While particular embodiments of the present invention have been illustrated and described, it would be obvious to those skilled in the art that various other changes and modifications can be made without departing from the spirit and scope of the invention. It is intended to cover in the appended claims all such changes and modifications that are within the scope of the invention.

Claims

1. An embossed tissue paper said embossed tissue comprised of: one or more plies of tissue paper wherein at least one of said plies has a plurality of embossments thereon said tissue paper having a total embossed area of about 15% or less and an E factor of between about 0.0150 to 1 inches 4 per number of embossments.

2. The embossed tissue paper of claim 1 wherein said tissue paper is further comprised of a plurality of domes formed during the papermaking process wherein said domes comprise from about 10 to 1000 domes per square inch of said tissue paper.

3. The embossed tissue paper of claim 1 wherein said ply is embossed on one side of said tissue paper.

4. The embossed tissue paper of claim 1 wherein said ply is embossed on both sides of said tissue paper.

5. The embossed tissue paper of claim 1 wherein each of said embossments is made on a roll having knobs which protrude from about 0.05 inches to 0.1 inches from the plane of said roll.

6. The embossed tissue of claim 1 wherein the number of embossments per square inch of said tissue paper is between about 5 and 25.

7. The embossed tissue of claim 2 wherein the ratio per unit area of the number of said embossments to the number of said domes is about 0.025 to 0.25.

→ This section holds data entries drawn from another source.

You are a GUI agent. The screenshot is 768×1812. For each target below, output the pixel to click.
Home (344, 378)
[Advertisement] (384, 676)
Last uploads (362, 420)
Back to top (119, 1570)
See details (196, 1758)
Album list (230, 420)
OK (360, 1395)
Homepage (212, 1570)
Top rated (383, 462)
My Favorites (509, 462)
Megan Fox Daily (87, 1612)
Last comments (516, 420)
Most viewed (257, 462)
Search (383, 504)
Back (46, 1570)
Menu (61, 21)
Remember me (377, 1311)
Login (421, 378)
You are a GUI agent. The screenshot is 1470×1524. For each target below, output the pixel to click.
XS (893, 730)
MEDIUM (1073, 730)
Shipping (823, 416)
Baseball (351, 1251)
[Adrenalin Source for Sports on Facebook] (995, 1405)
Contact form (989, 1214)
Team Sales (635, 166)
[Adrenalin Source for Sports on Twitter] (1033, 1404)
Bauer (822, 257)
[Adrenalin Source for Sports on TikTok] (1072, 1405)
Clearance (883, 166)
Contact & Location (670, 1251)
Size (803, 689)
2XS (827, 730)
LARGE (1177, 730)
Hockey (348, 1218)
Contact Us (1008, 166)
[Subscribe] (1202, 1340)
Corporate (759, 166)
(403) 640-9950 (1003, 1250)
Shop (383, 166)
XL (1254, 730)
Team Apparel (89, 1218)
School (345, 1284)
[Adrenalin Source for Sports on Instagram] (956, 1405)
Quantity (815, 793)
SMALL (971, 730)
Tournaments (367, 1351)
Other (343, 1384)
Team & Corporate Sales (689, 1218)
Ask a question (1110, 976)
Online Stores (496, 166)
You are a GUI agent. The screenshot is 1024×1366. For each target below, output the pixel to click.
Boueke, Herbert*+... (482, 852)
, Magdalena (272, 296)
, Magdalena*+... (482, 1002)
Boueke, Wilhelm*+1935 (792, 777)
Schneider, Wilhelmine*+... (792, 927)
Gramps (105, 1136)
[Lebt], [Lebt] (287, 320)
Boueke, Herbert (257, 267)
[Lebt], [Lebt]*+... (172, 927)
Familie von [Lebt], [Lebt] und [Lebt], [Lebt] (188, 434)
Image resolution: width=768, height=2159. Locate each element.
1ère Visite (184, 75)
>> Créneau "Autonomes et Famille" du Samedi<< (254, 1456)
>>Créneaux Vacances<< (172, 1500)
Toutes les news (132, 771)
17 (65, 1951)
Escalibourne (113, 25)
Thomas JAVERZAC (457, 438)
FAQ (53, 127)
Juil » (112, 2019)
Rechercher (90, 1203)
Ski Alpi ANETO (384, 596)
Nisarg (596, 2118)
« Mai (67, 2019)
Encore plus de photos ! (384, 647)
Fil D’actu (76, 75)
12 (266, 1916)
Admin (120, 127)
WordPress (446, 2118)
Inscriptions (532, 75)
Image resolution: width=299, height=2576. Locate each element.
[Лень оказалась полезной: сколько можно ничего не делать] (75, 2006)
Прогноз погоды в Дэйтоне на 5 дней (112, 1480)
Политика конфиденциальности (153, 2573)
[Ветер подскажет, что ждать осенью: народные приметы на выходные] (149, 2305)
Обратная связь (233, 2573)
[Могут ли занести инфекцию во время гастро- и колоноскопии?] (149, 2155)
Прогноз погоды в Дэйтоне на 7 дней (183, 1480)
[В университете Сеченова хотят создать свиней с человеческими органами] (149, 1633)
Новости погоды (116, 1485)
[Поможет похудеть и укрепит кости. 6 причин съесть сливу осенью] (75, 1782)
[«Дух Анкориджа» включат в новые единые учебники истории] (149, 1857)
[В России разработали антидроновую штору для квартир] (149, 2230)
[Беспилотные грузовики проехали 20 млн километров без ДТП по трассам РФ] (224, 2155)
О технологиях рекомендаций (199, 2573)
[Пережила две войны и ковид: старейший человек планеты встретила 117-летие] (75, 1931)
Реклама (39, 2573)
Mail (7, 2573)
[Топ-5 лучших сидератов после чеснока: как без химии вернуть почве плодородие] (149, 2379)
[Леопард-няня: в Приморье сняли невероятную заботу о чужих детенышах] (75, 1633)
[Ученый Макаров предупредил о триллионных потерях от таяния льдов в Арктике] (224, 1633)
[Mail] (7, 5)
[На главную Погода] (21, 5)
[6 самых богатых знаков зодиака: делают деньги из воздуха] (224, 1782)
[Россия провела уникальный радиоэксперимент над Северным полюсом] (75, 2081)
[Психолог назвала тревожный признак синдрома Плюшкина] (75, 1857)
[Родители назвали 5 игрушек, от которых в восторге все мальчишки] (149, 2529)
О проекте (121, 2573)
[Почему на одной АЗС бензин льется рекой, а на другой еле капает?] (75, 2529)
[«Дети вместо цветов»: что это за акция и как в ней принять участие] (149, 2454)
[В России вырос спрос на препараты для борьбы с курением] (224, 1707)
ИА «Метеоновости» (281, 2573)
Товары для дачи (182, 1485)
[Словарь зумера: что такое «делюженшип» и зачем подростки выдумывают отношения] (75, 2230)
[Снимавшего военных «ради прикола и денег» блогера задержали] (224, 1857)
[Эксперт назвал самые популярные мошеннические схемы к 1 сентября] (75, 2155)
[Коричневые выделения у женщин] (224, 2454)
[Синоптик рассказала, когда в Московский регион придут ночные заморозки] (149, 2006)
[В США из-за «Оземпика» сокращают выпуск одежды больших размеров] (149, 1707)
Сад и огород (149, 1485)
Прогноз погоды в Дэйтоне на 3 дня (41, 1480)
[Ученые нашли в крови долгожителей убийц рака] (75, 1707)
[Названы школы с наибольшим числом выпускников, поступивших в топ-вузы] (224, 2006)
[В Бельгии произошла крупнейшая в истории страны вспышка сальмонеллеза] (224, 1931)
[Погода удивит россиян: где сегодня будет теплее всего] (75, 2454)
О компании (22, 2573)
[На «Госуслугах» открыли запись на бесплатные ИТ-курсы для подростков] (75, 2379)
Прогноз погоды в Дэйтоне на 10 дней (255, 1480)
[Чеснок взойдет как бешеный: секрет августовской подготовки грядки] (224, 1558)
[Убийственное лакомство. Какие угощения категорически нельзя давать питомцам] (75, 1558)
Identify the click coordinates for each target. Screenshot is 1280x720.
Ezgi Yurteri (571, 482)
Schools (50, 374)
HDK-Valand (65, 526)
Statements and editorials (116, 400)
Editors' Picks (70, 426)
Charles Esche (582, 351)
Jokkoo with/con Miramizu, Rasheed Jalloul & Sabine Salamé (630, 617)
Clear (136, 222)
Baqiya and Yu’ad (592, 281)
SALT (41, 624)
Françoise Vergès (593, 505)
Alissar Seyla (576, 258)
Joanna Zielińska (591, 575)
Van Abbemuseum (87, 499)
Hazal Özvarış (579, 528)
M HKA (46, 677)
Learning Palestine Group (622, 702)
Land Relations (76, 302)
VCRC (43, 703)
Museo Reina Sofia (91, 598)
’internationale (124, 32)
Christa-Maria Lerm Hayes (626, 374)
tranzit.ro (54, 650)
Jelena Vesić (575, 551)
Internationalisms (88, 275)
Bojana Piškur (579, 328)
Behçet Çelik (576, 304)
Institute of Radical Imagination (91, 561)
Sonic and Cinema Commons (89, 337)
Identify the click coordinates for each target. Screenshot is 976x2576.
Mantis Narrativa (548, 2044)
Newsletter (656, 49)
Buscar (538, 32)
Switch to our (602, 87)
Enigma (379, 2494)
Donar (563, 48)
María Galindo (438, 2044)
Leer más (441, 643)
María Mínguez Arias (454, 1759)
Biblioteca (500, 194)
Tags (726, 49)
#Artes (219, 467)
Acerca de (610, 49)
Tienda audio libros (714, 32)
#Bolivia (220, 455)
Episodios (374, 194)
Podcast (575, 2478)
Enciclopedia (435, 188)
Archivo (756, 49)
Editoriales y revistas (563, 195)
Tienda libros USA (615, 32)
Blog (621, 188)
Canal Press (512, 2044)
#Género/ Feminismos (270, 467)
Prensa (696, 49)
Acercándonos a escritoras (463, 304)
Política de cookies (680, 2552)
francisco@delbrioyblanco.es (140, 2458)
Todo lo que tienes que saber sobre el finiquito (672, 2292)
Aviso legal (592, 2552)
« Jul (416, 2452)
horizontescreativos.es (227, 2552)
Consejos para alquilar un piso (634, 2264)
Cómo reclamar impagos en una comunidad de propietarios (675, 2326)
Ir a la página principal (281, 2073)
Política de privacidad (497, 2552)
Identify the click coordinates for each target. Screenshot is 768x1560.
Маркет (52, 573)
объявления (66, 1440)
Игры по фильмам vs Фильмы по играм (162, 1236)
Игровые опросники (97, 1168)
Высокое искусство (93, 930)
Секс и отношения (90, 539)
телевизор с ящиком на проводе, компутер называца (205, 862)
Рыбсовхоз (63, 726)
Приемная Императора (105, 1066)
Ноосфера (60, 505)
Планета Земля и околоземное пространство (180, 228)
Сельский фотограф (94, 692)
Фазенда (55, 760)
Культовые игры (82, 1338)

8. A multi-ply paper product, said multi-ply paper product comprising at least a first ply, and an adjacent second ply, each of said plies having first and second sides, one of said sides of said first ply joined to one of said sides of said second ply, at least one of said plies having embossments thereon wherein said embossments comprise about 15% or less of said multi-ply paper product and said multi-ply paper product has an E factor of between about 0.0150 to 1 inches 4 per number of embossments.

9. The multi-ply paper product of claim 8 wherein at least one of said first ply or said second ply comprises a plurality of domes formed during the papermaking process wherein said domes comprise from about 10 to 1000 domes per square inch of at least one of said first ply or said second ply.

10. The multi-ply paper product of claim 8 wherein said embossments extend outwardly from the plane of said ply towards and contacting said adjacent ply, said plies being joined to one another at said embossments.

11. The multi-ply paper product of claim 9 wherein said domes extend outwardly from the plane of said ply towards said adjacent ply.

12. The multi-ply paper product of claim 8 wherein each of said embossments is made on a roll having knobs which protrude from about 0.05 inches to 0.1 inches from the plane of said roll.

13. The multi-ply paper product of claim 8 wherein the number of embossments per square inch of said tissue paper is between about 5 and 25.

14. The multi-ply paper product of claim 9 wherein the ratio per unit area of the number of said embossments to the number of said domes is about 0.025 to 0.25.

15. An embossed tissue paper said embossed tissue comprised of:

one or more plies of tissue paper wherein at least one of said plies is comprised of a plurality of domes formed during the papermaking process wherein said domes comprise from about 10 to 1000 domes per square inch of said tissue paper and wherein said at least one of said plies has a plurality of embossments thereon said tissue paper having a total embossed area of about 15% or less and an E factor of between about 0.0100 to 3 inches 4 per number of embossments.

16. An embossed tissue paper said embossed tissue comprised of:

one or more plies of tissue paper wherein at least one of said plies has a plurality of embossments thereon said tissue paper having a total embossed area of about 8% or less and an E factor of between about 0.0100 to 3 inches 4 per number of embossments.